JinmiaoChenLab / cytofkit

cytofkit: an integrated flow/mass cytometry data analysis pipeline
http://jinmiaochenlab.github.io/cytofkit/
57 stars 25 forks source link

Is phenograph deterministic? #32

Open lconde-ucl opened 6 years ago

lconde-ucl commented 6 years ago

Hi,

Apologies in advance if this is a silly question, but is phenograph deterministic? I.e., when applied repeatedly to the same cytof/flow dataset, and for the same value of k, is it expected to always produce the exact same clustering output? This is what we observe when trying to assess phenograph reproducibility on our data, but my colleague and I are discussing whether this is due to phenograph being very robust, or because it is inherently deterministic (and therefore the only way to test reproducibility is by subsampling or using with different values of k)

Thanks Lucia

MattMyint commented 6 years ago

No worries, I had to do some quick testing myself.

To answer your question, yes it is deterministic.
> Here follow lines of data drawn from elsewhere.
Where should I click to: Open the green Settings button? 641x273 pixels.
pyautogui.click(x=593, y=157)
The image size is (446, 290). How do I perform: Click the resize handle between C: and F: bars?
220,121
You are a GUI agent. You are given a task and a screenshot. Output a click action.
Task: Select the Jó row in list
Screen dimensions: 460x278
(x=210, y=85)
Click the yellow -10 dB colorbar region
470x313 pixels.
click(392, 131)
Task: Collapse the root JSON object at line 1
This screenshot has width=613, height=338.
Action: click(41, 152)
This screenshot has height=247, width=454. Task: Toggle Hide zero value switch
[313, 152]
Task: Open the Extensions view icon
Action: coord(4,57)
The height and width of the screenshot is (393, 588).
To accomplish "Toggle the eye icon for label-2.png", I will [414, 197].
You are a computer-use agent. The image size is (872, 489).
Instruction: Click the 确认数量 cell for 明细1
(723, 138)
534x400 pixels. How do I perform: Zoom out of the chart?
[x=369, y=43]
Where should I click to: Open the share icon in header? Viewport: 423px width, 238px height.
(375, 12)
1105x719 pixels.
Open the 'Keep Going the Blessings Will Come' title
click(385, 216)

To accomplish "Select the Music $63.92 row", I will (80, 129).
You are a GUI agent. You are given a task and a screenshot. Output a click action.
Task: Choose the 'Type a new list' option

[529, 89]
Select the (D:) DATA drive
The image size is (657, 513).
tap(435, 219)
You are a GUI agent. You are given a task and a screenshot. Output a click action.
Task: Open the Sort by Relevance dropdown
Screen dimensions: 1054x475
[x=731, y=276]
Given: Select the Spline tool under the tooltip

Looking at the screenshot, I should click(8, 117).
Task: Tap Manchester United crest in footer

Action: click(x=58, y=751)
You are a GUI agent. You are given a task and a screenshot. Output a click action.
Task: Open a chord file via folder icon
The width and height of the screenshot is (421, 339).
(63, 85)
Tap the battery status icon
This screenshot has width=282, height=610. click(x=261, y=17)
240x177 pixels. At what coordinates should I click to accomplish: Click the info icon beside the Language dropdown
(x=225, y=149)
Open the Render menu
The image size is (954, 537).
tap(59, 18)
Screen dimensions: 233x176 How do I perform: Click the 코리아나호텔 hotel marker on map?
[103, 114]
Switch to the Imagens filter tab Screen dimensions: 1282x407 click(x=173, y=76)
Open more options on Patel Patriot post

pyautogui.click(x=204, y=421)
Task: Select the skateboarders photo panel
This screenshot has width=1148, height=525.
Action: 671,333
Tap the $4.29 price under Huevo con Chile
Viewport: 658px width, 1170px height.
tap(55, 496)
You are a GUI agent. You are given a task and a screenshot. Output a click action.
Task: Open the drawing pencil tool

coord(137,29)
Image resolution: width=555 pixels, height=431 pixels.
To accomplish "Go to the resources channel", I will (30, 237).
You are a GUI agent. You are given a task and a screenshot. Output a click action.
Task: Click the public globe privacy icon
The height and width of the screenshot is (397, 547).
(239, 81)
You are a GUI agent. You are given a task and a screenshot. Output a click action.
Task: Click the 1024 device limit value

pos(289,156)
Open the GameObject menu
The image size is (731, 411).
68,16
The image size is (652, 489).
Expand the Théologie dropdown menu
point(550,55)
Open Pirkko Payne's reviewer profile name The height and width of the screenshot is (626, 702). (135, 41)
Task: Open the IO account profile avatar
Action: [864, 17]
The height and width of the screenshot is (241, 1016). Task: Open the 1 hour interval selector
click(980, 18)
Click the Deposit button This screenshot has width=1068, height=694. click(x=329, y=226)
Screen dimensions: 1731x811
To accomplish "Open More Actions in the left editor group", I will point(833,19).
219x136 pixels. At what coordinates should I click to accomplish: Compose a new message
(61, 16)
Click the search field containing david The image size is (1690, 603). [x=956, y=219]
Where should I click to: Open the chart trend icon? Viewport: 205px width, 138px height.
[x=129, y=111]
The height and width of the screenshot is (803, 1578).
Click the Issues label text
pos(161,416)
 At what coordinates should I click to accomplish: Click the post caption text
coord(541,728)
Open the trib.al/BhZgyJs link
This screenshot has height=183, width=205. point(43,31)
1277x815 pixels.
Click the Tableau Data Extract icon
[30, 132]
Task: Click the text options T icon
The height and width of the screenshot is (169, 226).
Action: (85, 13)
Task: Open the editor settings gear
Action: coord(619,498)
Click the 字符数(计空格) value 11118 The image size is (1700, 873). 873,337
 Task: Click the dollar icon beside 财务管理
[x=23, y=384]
Note though that tsne output can vary with the seed used, so phenograph clustering can be affected by using different seeds for tsne (if the tsne coordinates are used for phenograph clustering).

SamGG commented 6 years ago

Hi Matt, That question interests me also. Could you precise if this phenograph implementation returns the same result because at some points the seed is initialised with arbitrary values OR if the algorithm is deterministic per se? Additionally, would a randomisation of the events of the input files change the results? Sorry if those questions sound obvious to you, but the answers would help. Best.

lconde-ucl commented 6 years ago

Hi SamGG,

I think I can answer the second question, yes Phenograph works on the original expression data, so a randomization of the events of the input files would change the Phenograph results (to generate random subsets of events with cytofkit, use random values for 'sampleSeed' in the 'cytof_expresMerge' step). But please note that the authors of Phenograph claim in their paper that Phenograph is very robust to subsampling, with reproducibility close to 90% when tested in random subsets and for different values of k. So even in random subsets you might find very similar clustering results.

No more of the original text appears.